The first four of the following steps apply to the delivery room care of all babies. Steps five through ten may be needed if the infant is depressed or asphyxiated.
- Prevent hypothermia. Place the infant under a radiant warmer; quickly blot dry and discard the wet towel. Newborns: quickly after birth, particularly in the cold delivery room. Hypothermia increases oxygen consumption and metabolic acidosis.
- Open the airway. Place the babies supine (lying on the back) with the head in the midline and the neck slightly extended.
- Clear the airway. Suction the airway gently using a bulb syringe or a suction catheter; vigorous suction may cause reflex bradycardia.
- Stimulate the baby by thumping the bottoms of the feet or rubbing the back.
- If the respiratory effort is vigorous but the infant is cyanotic, blow oxygen over the infant's face. If respirations are weak or absent, begin bag-and-mask ventilation with oxygen at a rate of 40 breaths/minute. Insert an orogastric tube to prevent gastric distention.

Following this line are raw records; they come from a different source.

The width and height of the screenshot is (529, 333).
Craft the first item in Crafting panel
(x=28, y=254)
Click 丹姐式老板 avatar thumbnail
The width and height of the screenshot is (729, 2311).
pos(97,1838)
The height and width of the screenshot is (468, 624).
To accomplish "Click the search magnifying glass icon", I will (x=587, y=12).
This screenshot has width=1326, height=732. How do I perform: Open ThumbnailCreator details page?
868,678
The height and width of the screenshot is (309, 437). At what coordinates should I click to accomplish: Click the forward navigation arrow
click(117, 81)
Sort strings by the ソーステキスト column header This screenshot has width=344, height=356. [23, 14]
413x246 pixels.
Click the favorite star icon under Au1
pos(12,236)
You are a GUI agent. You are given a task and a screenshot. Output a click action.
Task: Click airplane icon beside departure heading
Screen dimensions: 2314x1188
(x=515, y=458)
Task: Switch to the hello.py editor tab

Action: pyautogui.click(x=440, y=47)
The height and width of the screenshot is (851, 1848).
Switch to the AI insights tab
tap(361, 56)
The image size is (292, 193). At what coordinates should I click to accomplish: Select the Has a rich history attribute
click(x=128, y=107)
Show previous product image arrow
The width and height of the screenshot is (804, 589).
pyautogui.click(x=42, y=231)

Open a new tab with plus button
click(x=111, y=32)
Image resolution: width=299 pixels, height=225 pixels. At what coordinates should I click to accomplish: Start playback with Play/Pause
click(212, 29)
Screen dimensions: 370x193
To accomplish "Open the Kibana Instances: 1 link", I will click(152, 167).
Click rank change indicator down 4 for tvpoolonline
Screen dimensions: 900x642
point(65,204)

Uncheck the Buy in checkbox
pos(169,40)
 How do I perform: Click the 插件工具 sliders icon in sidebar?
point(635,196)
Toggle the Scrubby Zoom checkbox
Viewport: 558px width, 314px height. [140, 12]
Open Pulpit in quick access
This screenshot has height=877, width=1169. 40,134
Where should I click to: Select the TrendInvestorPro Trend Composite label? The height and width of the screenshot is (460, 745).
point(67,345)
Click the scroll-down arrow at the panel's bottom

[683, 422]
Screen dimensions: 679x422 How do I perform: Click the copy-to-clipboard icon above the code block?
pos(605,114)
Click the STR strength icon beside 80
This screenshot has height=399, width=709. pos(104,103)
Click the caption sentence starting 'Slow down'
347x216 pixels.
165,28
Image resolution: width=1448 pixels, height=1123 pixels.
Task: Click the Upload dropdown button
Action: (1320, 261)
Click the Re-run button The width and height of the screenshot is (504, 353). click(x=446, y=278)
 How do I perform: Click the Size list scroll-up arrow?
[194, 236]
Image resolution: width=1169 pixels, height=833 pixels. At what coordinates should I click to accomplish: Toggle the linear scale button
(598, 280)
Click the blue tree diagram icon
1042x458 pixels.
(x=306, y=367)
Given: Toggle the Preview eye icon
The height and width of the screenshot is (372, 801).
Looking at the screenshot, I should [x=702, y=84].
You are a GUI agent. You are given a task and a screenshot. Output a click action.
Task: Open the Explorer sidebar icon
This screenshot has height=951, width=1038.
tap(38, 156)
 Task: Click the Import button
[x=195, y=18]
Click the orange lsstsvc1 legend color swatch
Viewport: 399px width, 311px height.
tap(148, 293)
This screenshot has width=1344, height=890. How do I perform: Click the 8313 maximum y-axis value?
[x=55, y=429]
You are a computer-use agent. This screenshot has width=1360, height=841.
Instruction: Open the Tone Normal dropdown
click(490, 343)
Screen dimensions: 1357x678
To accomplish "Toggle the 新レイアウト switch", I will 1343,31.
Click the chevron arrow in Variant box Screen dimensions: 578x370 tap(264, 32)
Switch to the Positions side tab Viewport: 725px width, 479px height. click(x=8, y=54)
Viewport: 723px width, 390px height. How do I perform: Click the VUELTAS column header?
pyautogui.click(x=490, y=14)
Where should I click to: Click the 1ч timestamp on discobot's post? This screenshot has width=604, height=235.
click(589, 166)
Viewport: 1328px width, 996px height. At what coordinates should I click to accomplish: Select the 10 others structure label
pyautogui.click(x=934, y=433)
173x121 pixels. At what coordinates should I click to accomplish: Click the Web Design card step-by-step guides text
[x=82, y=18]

Observe chest excursion and auscultate the lungs to ensure adequate air entry. Continue ventilating until the baby is making vigorous and regular respiratory efforts. If the mother has received narcotics within four hours of delivery, respiratory depression in the neonate is treated with naloxone (Narcan) 0.1 mg/kg given IV, IM, or through the endotracheal tube.
- Perform endotracheal intubation if the heart rate continues to fall and the color does not improve despite bag-and-mask ventilation.
- Cardiac massage should be initiated if the heart rate remains below 80 beats/minute once ventilation is begun. Compress the lower one third of the sternum one-half to three-fourths of an inch at a rate of 120 beats/minute.
- Administer drug therapy. Any infant who after one to two minutes of effective ventilation is still apneic, cyanotic, bradycardic, and unresponsive should receive 1:10,000 epinephrine at a dose of 0.1 to 0.3 ml/kg intravenously or through the endotracheal tube.
- Treat hypovolemia. Signs of hypovolemia include persistent poor perfusion, weak pulse with a good heart rate, and decreased blood pressure. Hypovolemia is initially treated with normal saline, starting with 10 ml/kg given IV.
- Correct and prevent hypoglycemia. Chronic hypoxia depletes glucose stores, and acute hypoxia accelerates glucose consumption. An infusion of 10% dextrose should be started immediately.
Management in the post-resuscitation period should include close monitoring of vital signs, blood glucose level, and arterial blood gases. Some infants will require mechanical ventilation. Feedings often need to be delayed and fluids provided intravenously. Infants with seizures will require anticonvulsant therapy.